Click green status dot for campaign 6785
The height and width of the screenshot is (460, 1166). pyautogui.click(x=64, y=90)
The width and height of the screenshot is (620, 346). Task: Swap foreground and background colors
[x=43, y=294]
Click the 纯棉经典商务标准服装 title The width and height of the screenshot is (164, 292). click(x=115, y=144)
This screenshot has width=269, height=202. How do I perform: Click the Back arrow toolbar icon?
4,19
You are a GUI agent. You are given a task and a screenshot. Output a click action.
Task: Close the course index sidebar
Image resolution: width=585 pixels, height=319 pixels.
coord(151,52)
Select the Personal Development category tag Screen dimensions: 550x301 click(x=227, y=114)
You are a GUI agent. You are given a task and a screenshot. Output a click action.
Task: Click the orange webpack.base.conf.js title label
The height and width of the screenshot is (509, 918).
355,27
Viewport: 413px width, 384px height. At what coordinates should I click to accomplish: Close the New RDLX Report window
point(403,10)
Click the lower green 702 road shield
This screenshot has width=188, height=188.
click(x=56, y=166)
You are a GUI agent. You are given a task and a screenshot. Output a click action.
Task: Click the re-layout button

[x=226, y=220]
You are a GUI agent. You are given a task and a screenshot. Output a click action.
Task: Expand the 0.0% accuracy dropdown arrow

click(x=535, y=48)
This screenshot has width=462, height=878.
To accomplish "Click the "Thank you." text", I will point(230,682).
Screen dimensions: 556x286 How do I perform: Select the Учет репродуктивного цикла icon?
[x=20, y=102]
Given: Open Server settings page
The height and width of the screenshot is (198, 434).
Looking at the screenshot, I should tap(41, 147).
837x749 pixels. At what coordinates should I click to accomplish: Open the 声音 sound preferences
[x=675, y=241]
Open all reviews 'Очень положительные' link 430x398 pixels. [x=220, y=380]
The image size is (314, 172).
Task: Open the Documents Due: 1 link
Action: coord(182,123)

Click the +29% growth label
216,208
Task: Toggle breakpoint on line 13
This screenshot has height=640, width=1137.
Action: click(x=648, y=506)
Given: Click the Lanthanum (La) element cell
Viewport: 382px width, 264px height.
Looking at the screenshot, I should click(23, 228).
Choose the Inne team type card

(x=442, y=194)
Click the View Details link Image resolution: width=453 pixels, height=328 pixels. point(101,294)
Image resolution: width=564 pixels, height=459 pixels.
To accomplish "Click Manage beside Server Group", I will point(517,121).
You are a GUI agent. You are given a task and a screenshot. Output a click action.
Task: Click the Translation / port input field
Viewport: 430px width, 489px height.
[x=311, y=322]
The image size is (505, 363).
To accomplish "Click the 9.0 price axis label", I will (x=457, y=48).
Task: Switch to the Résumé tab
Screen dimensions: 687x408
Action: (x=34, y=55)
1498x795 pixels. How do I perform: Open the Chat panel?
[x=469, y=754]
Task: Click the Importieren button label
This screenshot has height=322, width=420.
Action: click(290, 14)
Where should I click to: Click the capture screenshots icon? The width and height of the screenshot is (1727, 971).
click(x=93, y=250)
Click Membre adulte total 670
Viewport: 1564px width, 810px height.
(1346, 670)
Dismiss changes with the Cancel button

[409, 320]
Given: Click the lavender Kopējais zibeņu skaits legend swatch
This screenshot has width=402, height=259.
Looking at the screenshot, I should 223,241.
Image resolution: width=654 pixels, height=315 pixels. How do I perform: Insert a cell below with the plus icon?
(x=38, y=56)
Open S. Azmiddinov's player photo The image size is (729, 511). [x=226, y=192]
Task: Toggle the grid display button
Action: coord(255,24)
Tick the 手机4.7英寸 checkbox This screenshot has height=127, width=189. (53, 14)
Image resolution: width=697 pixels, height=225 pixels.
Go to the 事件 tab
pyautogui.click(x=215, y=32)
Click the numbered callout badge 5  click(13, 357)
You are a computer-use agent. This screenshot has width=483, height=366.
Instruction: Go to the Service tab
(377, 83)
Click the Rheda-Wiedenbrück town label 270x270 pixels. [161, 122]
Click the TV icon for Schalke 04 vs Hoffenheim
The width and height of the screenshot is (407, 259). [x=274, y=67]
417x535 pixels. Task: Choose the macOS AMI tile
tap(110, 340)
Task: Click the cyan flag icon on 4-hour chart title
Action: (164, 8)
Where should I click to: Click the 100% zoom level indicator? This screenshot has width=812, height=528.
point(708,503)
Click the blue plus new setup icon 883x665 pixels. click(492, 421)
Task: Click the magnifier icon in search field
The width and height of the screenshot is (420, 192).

=== Work instructions ===
Repeat all the entries above without altering anything.

=== Response ===
Click green status dot for campaign 6785
The height and width of the screenshot is (460, 1166). pyautogui.click(x=64, y=90)
The width and height of the screenshot is (620, 346). Task: Swap foreground and background colors
[x=43, y=294]
Click the 纯棉经典商务标准服装 title The width and height of the screenshot is (164, 292). click(x=115, y=144)
This screenshot has width=269, height=202. How do I perform: Click the Back arrow toolbar icon?
4,19
You are a GUI agent. You are given a task and a screenshot. Output a click action.
Task: Close the course index sidebar
Image resolution: width=585 pixels, height=319 pixels.
coord(151,52)
Select the Personal Development category tag Screen dimensions: 550x301 click(x=227, y=114)
You are a GUI agent. You are given a task and a screenshot. Output a click action.
Task: Click the orange webpack.base.conf.js title label
The height and width of the screenshot is (509, 918).
355,27
Viewport: 413px width, 384px height. At what coordinates should I click to accomplish: Close the New RDLX Report window
point(403,10)
Click the lower green 702 road shield
This screenshot has width=188, height=188.
click(x=56, y=166)
You are a GUI agent. You are given a task and a screenshot. Output a click action.
Task: Click the re-layout button

[x=226, y=220]
You are a GUI agent. You are given a task and a screenshot. Output a click action.
Task: Expand the 0.0% accuracy dropdown arrow

click(x=535, y=48)
This screenshot has width=462, height=878.
To accomplish "Click the "Thank you." text", I will point(230,682).
Screen dimensions: 556x286 How do I perform: Select the Учет репродуктивного цикла icon?
[x=20, y=102]
Given: Open Server settings page
The height and width of the screenshot is (198, 434).
Looking at the screenshot, I should tap(41, 147).
837x749 pixels. At what coordinates should I click to accomplish: Open the 声音 sound preferences
[x=675, y=241]
Open all reviews 'Очень положительные' link 430x398 pixels. [x=220, y=380]
The image size is (314, 172).
Task: Open the Documents Due: 1 link
Action: coord(182,123)

Click the +29% growth label
216,208
Task: Toggle breakpoint on line 13
This screenshot has height=640, width=1137.
Action: click(x=648, y=506)
Given: Click the Lanthanum (La) element cell
Viewport: 382px width, 264px height.
Looking at the screenshot, I should click(23, 228).
Choose the Inne team type card

(x=442, y=194)
Click the View Details link Image resolution: width=453 pixels, height=328 pixels. point(101,294)
Image resolution: width=564 pixels, height=459 pixels.
To accomplish "Click Manage beside Server Group", I will point(517,121).
You are a GUI agent. You are given a task and a screenshot. Output a click action.
Task: Click the Translation / port input field
Viewport: 430px width, 489px height.
[x=311, y=322]
The image size is (505, 363).
To accomplish "Click the 9.0 price axis label", I will (x=457, y=48).
Task: Switch to the Résumé tab
Screen dimensions: 687x408
Action: (x=34, y=55)
1498x795 pixels. How do I perform: Open the Chat panel?
[x=469, y=754]
Task: Click the Importieren button label
This screenshot has height=322, width=420.
Action: click(290, 14)
Where should I click to: Click the capture screenshots icon? The width and height of the screenshot is (1727, 971).
click(x=93, y=250)
Click Membre adulte total 670
Viewport: 1564px width, 810px height.
(1346, 670)
Dismiss changes with the Cancel button

[409, 320]
Given: Click the lavender Kopējais zibeņu skaits legend swatch
This screenshot has width=402, height=259.
Looking at the screenshot, I should 223,241.
Image resolution: width=654 pixels, height=315 pixels. How do I perform: Insert a cell below with the plus icon?
(x=38, y=56)
Open S. Azmiddinov's player photo The image size is (729, 511). [x=226, y=192]
Task: Toggle the grid display button
Action: coord(255,24)
Tick the 手机4.7英寸 checkbox This screenshot has height=127, width=189. (53, 14)
Image resolution: width=697 pixels, height=225 pixels.
Go to the 事件 tab
pyautogui.click(x=215, y=32)
Click the numbered callout badge 5  click(13, 357)
You are a computer-use agent. This screenshot has width=483, height=366.
Instruction: Go to the Service tab
(377, 83)
Click the Rheda-Wiedenbrück town label 270x270 pixels. [161, 122]
Click the TV icon for Schalke 04 vs Hoffenheim
The width and height of the screenshot is (407, 259). [x=274, y=67]
417x535 pixels. Task: Choose the macOS AMI tile
tap(110, 340)
Task: Click the cyan flag icon on 4-hour chart title
Action: (164, 8)
Where should I click to: Click the 100% zoom level indicator? This screenshot has width=812, height=528.
point(708,503)
Click the blue plus new setup icon 883x665 pixels. click(492, 421)
Task: Click the magnifier icon in search field
The width and height of the screenshot is (420, 192).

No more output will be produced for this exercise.